■ **What you should do**
Copy out all of the records below, replacing "GUI agent" with "desktop agent" wherever it occurs and leaving everything else unchanged.

■ **Extracted entries**

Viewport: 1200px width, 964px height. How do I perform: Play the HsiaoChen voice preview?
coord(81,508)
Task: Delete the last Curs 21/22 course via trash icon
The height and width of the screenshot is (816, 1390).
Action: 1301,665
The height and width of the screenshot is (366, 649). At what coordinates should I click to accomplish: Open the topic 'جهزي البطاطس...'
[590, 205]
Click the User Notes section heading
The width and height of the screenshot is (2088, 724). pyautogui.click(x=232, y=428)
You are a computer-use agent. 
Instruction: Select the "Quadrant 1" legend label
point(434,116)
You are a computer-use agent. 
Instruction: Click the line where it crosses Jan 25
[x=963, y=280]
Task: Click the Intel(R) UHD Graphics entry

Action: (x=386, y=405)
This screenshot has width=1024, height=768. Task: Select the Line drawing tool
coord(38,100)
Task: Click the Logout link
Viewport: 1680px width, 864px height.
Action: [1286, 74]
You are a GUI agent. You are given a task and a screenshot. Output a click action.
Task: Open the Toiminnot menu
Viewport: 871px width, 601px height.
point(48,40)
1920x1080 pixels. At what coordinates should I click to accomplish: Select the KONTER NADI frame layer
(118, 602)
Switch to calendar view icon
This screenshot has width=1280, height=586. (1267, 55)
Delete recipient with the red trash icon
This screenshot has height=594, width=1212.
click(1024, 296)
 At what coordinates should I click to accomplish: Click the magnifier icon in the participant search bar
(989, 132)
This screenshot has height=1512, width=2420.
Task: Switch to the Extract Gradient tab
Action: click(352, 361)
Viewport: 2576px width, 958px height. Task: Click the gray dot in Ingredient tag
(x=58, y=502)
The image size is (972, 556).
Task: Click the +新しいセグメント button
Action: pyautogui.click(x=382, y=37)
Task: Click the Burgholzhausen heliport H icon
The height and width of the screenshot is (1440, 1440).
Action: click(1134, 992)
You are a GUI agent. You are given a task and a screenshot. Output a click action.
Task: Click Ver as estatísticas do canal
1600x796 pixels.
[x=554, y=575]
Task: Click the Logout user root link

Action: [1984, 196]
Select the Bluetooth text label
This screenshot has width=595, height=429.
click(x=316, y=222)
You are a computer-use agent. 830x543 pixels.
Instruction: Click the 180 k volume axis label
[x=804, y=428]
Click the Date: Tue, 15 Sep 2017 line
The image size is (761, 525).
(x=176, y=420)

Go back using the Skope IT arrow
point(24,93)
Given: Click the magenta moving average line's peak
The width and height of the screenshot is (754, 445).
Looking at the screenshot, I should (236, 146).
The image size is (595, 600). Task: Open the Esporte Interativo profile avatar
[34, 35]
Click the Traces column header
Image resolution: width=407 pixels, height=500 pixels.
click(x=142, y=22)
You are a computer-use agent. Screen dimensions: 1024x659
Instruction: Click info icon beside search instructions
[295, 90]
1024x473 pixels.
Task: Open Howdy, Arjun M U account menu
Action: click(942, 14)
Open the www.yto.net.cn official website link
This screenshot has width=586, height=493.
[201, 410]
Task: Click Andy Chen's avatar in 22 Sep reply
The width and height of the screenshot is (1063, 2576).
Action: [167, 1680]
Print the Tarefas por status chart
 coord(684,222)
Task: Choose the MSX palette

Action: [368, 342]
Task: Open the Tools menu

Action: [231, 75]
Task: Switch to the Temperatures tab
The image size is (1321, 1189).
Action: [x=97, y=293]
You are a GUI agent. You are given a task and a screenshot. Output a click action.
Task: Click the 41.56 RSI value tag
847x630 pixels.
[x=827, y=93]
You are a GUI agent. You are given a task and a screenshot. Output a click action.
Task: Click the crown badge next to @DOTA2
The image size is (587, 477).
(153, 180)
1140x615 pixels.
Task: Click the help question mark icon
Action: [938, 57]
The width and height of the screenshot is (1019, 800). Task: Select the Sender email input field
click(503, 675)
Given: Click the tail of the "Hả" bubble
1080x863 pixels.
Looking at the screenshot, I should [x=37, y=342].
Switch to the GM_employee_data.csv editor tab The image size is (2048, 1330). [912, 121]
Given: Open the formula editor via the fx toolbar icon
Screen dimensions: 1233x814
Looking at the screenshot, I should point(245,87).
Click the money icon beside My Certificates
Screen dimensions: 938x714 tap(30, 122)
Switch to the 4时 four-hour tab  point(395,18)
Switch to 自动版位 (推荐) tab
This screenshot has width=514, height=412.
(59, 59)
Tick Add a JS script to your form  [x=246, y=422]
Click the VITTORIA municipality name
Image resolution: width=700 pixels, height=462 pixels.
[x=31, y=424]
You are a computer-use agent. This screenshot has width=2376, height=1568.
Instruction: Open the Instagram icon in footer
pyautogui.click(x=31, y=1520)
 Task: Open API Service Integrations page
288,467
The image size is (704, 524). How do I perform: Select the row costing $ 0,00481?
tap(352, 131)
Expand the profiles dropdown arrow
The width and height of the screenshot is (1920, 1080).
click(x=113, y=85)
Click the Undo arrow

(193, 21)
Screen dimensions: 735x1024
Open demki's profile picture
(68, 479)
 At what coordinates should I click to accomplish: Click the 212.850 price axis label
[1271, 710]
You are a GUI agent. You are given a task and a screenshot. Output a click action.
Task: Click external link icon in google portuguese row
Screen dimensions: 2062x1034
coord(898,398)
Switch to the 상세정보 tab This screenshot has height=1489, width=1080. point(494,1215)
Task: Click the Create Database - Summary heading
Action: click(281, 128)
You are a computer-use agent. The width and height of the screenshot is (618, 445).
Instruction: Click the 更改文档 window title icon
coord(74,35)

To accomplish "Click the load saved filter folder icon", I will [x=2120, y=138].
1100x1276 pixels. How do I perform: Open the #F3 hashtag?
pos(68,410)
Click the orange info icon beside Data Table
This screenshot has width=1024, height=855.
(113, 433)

■ **Task response**
Viewport: 1200px width, 964px height. How do I perform: Play the HsiaoChen voice preview?
coord(81,508)
Task: Delete the last Curs 21/22 course via trash icon
The height and width of the screenshot is (816, 1390).
Action: 1301,665
The height and width of the screenshot is (366, 649). At what coordinates should I click to accomplish: Open the topic 'جهزي البطاطس...'
[590, 205]
Click the User Notes section heading
The width and height of the screenshot is (2088, 724). pyautogui.click(x=232, y=428)
You are a computer-use agent. 
Instruction: Select the "Quadrant 1" legend label
point(434,116)
You are a computer-use agent. 
Instruction: Click the line where it crosses Jan 25
[x=963, y=280]
Task: Click the Intel(R) UHD Graphics entry

Action: (x=386, y=405)
This screenshot has width=1024, height=768. Task: Select the Line drawing tool
coord(38,100)
Task: Click the Logout link
Viewport: 1680px width, 864px height.
Action: [1286, 74]
You are a desktop agent. You are given a task and a screenshot. Output a click action.
Task: Open the Toiminnot menu
Viewport: 871px width, 601px height.
point(48,40)
1920x1080 pixels. At what coordinates should I click to accomplish: Select the KONTER NADI frame layer
(118, 602)
Switch to calendar view icon
This screenshot has width=1280, height=586. (1267, 55)
Delete recipient with the red trash icon
This screenshot has height=594, width=1212.
click(1024, 296)
 At what coordinates should I click to accomplish: Click the magnifier icon in the participant search bar
(989, 132)
This screenshot has height=1512, width=2420.
Task: Switch to the Extract Gradient tab
Action: click(352, 361)
Viewport: 2576px width, 958px height. Task: Click the gray dot in Ingredient tag
(x=58, y=502)
The image size is (972, 556).
Task: Click the +新しいセグメント button
Action: pyautogui.click(x=382, y=37)
Task: Click the Burgholzhausen heliport H icon
The height and width of the screenshot is (1440, 1440).
Action: click(1134, 992)
You are a desktop agent. You are given a task and a screenshot. Output a click action.
Task: Click Ver as estatísticas do canal
1600x796 pixels.
[x=554, y=575]
Task: Click the Logout user root link

Action: [1984, 196]
Select the Bluetooth text label
This screenshot has width=595, height=429.
click(x=316, y=222)
You are a computer-use agent. 830x543 pixels.
Instruction: Click the 180 k volume axis label
[x=804, y=428]
Click the Date: Tue, 15 Sep 2017 line
The image size is (761, 525).
(x=176, y=420)

Go back using the Skope IT arrow
point(24,93)
Given: Click the magenta moving average line's peak
The width and height of the screenshot is (754, 445).
Looking at the screenshot, I should (236, 146).
The image size is (595, 600). Task: Open the Esporte Interativo profile avatar
[34, 35]
Click the Traces column header
Image resolution: width=407 pixels, height=500 pixels.
click(x=142, y=22)
You are a computer-use agent. Screen dimensions: 1024x659
Instruction: Click info icon beside search instructions
[295, 90]
1024x473 pixels.
Task: Open Howdy, Arjun M U account menu
Action: click(942, 14)
Open the www.yto.net.cn official website link
This screenshot has width=586, height=493.
[201, 410]
Task: Click Andy Chen's avatar in 22 Sep reply
The width and height of the screenshot is (1063, 2576).
Action: [167, 1680]
Print the Tarefas por status chart
 coord(684,222)
Task: Choose the MSX palette

Action: [368, 342]
Task: Open the Tools menu

Action: [231, 75]
Task: Switch to the Temperatures tab
The image size is (1321, 1189).
Action: [x=97, y=293]
You are a desktop agent. You are given a task and a screenshot. Output a click action.
Task: Click the 41.56 RSI value tag
847x630 pixels.
[x=827, y=93]
You are a desktop agent. You are given a task and a screenshot. Output a click action.
Task: Click the crown badge next to @DOTA2
The image size is (587, 477).
(153, 180)
1140x615 pixels.
Task: Click the help question mark icon
Action: [938, 57]
The width and height of the screenshot is (1019, 800). Task: Select the Sender email input field
click(503, 675)
Given: Click the tail of the "Hả" bubble
1080x863 pixels.
Looking at the screenshot, I should [x=37, y=342].
Switch to the GM_employee_data.csv editor tab The image size is (2048, 1330). [912, 121]
Given: Open the formula editor via the fx toolbar icon
Screen dimensions: 1233x814
Looking at the screenshot, I should point(245,87).
Click the money icon beside My Certificates
Screen dimensions: 938x714 tap(30, 122)
Switch to the 4时 four-hour tab  point(395,18)
Switch to 自动版位 (推荐) tab
This screenshot has width=514, height=412.
(59, 59)
Tick Add a JS script to your form  [x=246, y=422]
Click the VITTORIA municipality name
Image resolution: width=700 pixels, height=462 pixels.
[x=31, y=424]
You are a computer-use agent. This screenshot has width=2376, height=1568.
Instruction: Open the Instagram icon in footer
pyautogui.click(x=31, y=1520)
 Task: Open API Service Integrations page
288,467
The image size is (704, 524). How do I perform: Select the row costing $ 0,00481?
tap(352, 131)
Expand the profiles dropdown arrow
The width and height of the screenshot is (1920, 1080).
click(x=113, y=85)
Click the Undo arrow

(193, 21)
Screen dimensions: 735x1024
Open demki's profile picture
(68, 479)
 At what coordinates should I click to accomplish: Click the 212.850 price axis label
[1271, 710]
You are a desktop agent. You are given a task and a screenshot. Output a click action.
Task: Click external link icon in google portuguese row
Screen dimensions: 2062x1034
coord(898,398)
Switch to the 상세정보 tab This screenshot has height=1489, width=1080. point(494,1215)
Task: Click the Create Database - Summary heading
Action: click(281, 128)
You are a computer-use agent. The width and height of the screenshot is (618, 445).
Instruction: Click the 更改文档 window title icon
coord(74,35)

To accomplish "Click the load saved filter folder icon", I will [x=2120, y=138].
1100x1276 pixels. How do I perform: Open the #F3 hashtag?
pos(68,410)
Click the orange info icon beside Data Table
This screenshot has width=1024, height=855.
(113, 433)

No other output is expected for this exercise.